— About this exercise —
Repeat exactly the lines below from the line that contains "Image resolution: width=872" to the last line, inclusive, without the pictures.

== The data ==

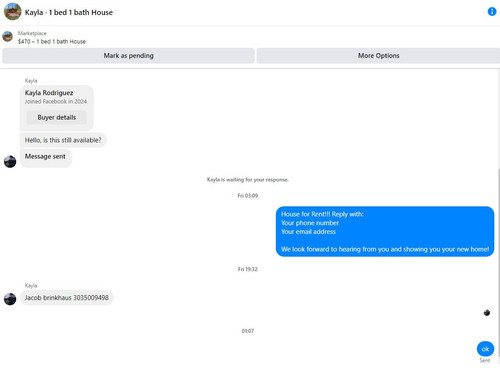Open conversation info icon
This screenshot has width=500, height=368.
pyautogui.click(x=492, y=12)
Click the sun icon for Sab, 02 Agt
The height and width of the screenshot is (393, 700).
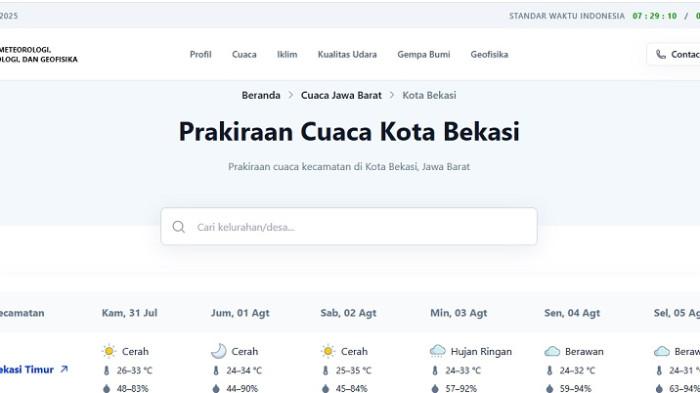[328, 351]
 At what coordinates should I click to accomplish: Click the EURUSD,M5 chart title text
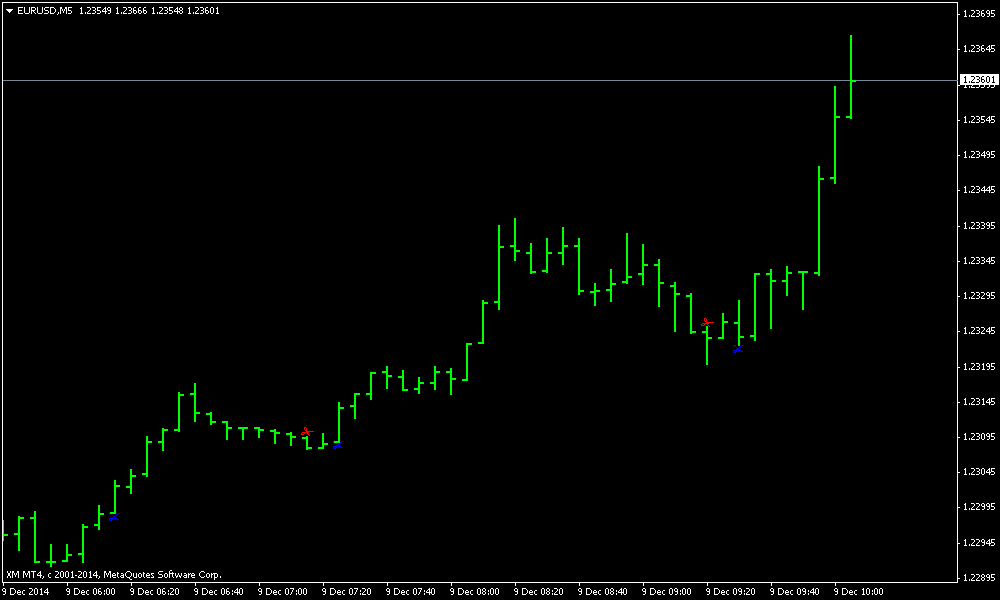pos(45,11)
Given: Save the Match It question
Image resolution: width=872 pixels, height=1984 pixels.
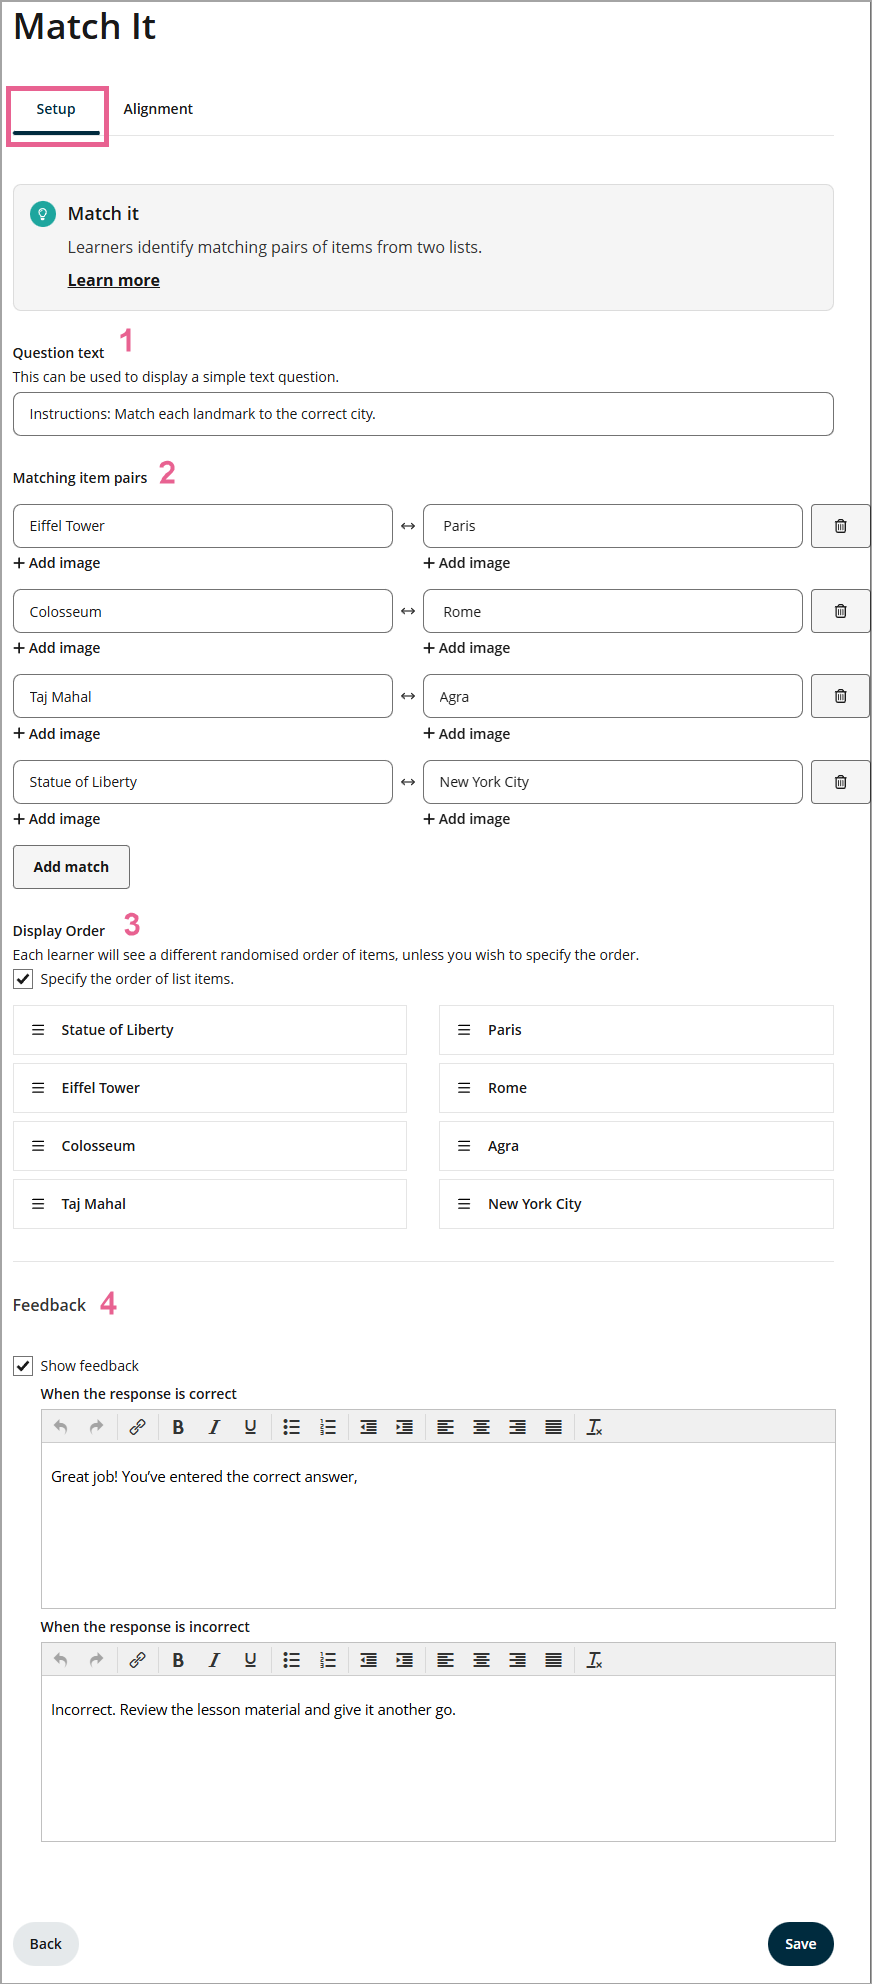Looking at the screenshot, I should coord(800,1944).
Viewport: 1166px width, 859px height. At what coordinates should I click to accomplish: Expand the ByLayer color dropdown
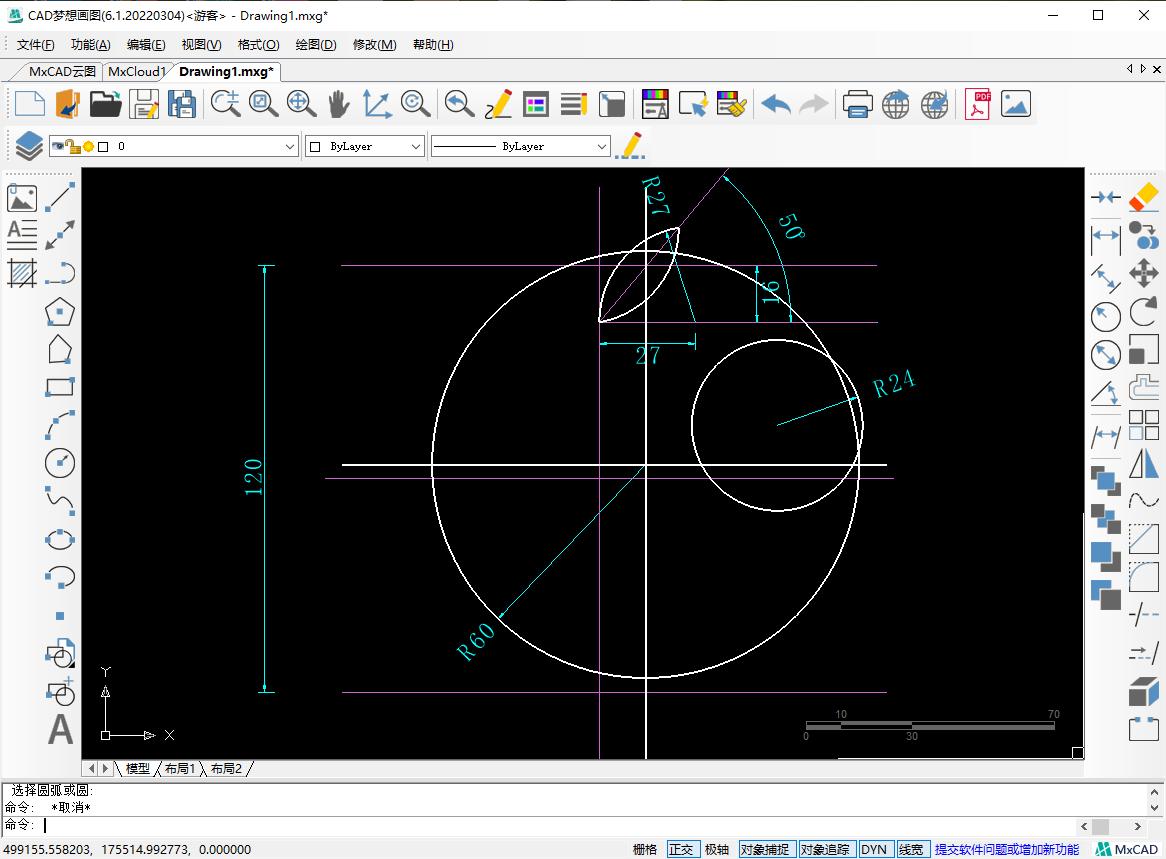[416, 146]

===

— Final answer —
Image resolution: width=872 pixels, height=1984 pixels.
Looking at the screenshot, I should coord(800,1944).
Viewport: 1166px width, 859px height. At what coordinates should I click to accomplish: Expand the ByLayer color dropdown
[416, 146]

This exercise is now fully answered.